Work instruction: Scan the entries for "agent". Every line that holds it is to be copied.

(Data to use begins)

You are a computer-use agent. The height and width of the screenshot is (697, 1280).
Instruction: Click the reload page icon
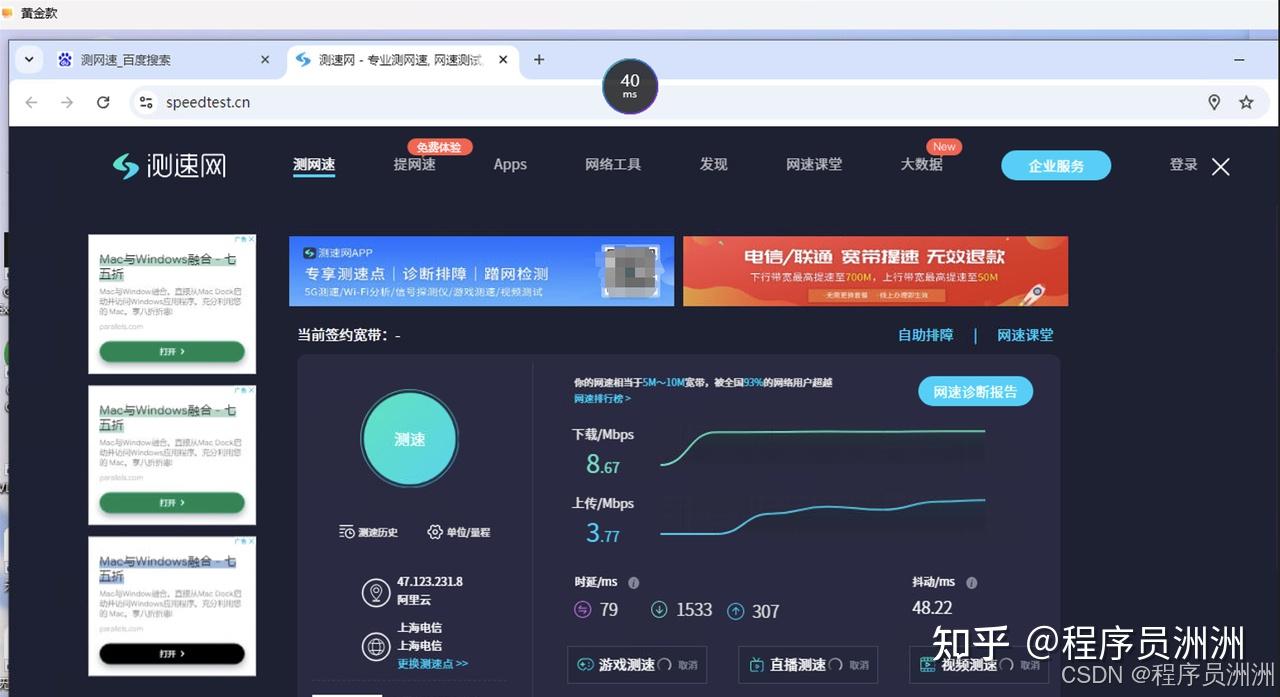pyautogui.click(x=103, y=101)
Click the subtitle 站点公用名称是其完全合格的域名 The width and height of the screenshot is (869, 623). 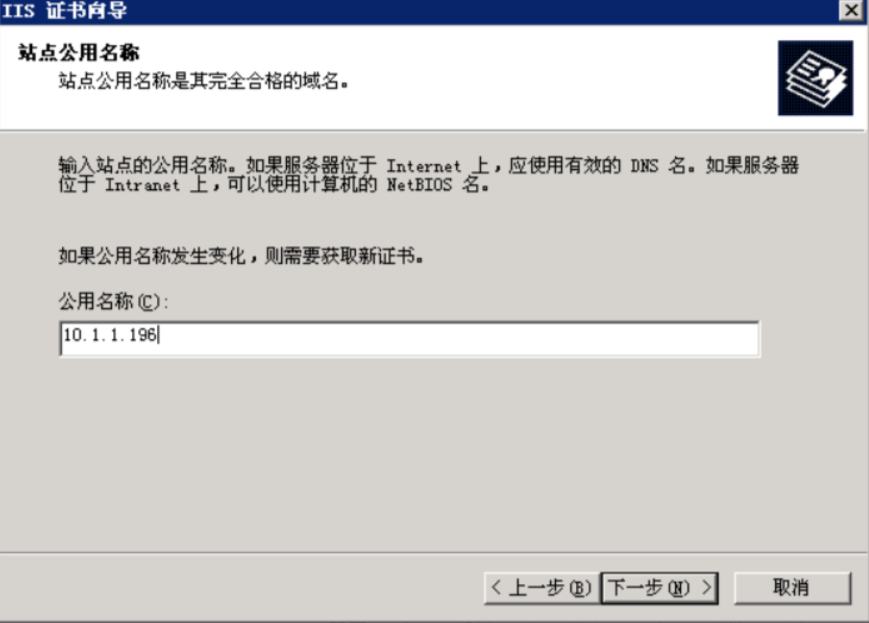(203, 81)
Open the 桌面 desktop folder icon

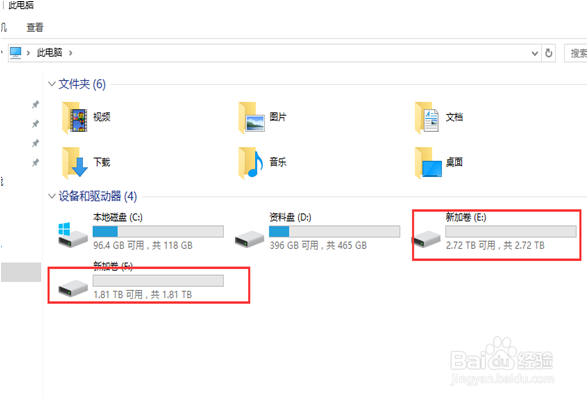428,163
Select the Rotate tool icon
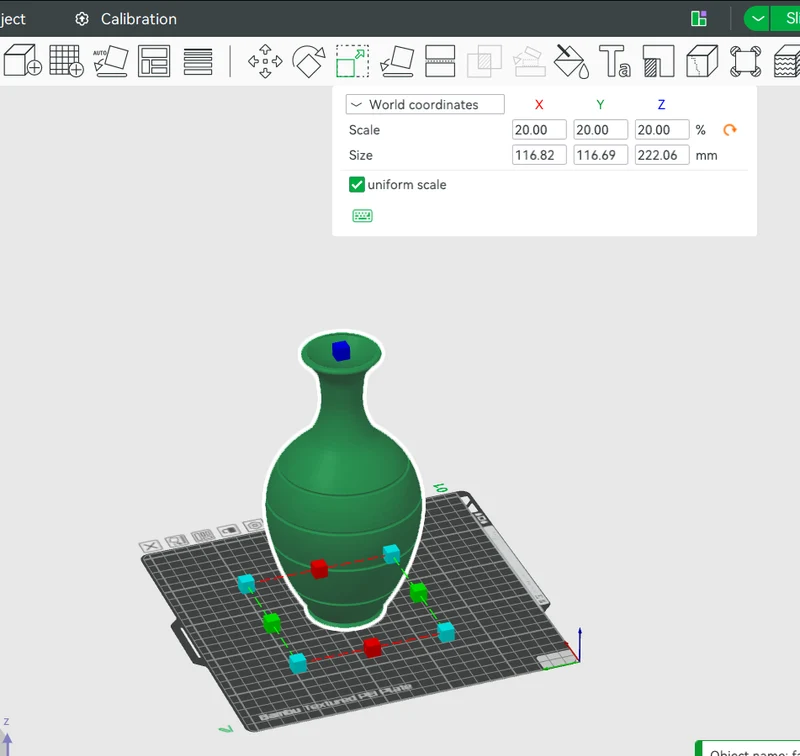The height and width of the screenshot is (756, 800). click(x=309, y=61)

(Data to use ends)
(Data to use begins)

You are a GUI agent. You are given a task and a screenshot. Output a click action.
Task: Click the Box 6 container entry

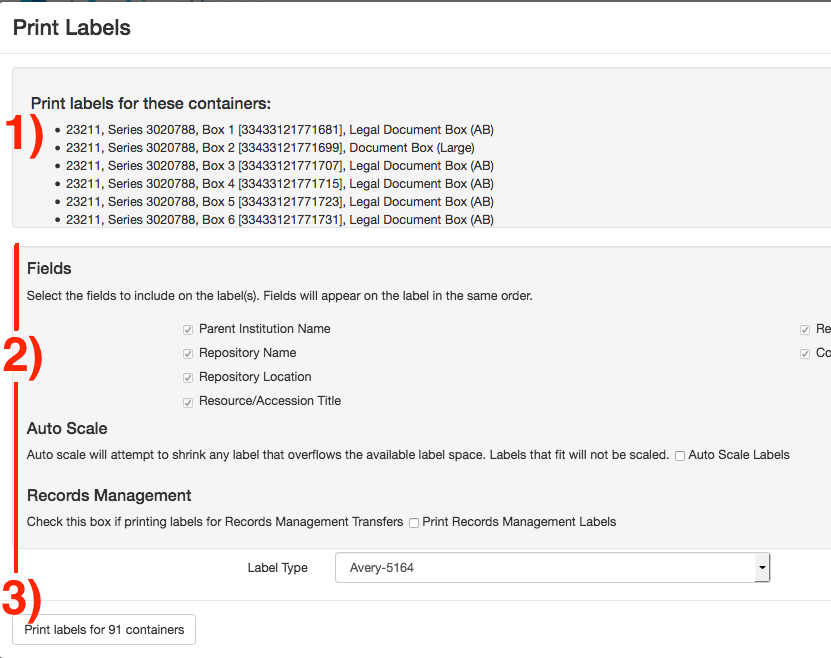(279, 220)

(Data to use ends)
(Data to use begins)

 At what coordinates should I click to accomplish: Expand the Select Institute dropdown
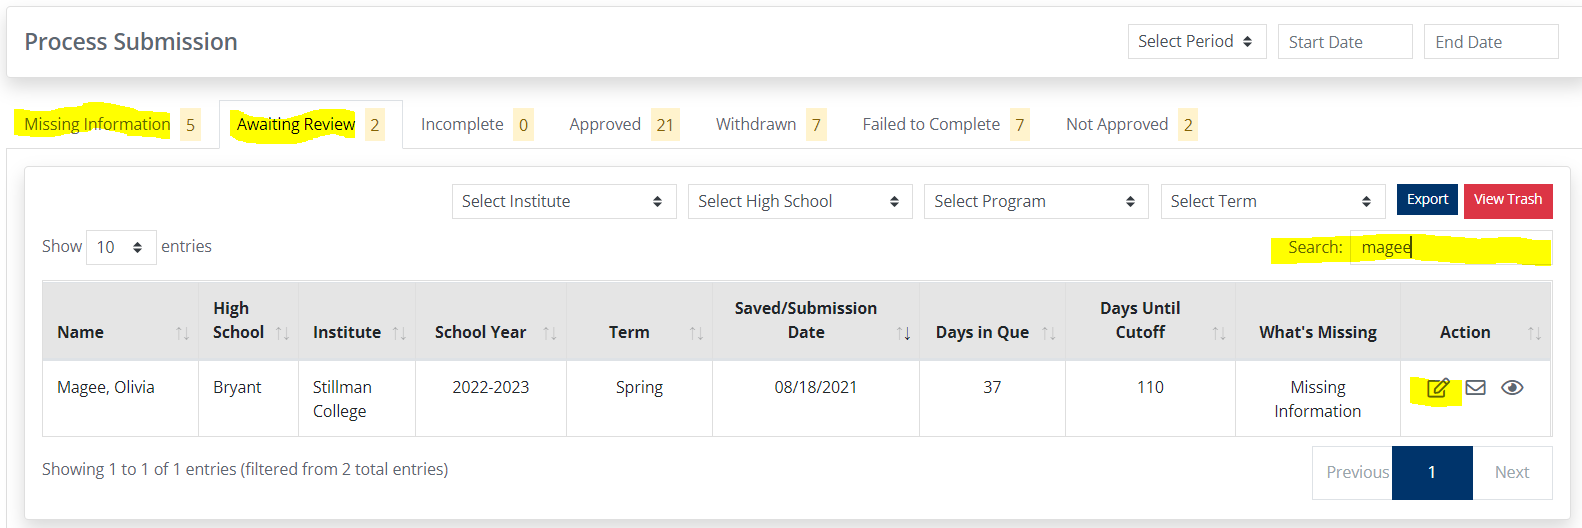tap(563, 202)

(Data to use ends)

Problem solution:
You are a computer-use agent. The height and width of the screenshot is (697, 1280).
You are a GUI agent. You are given a task and a screenshot. Output a click action.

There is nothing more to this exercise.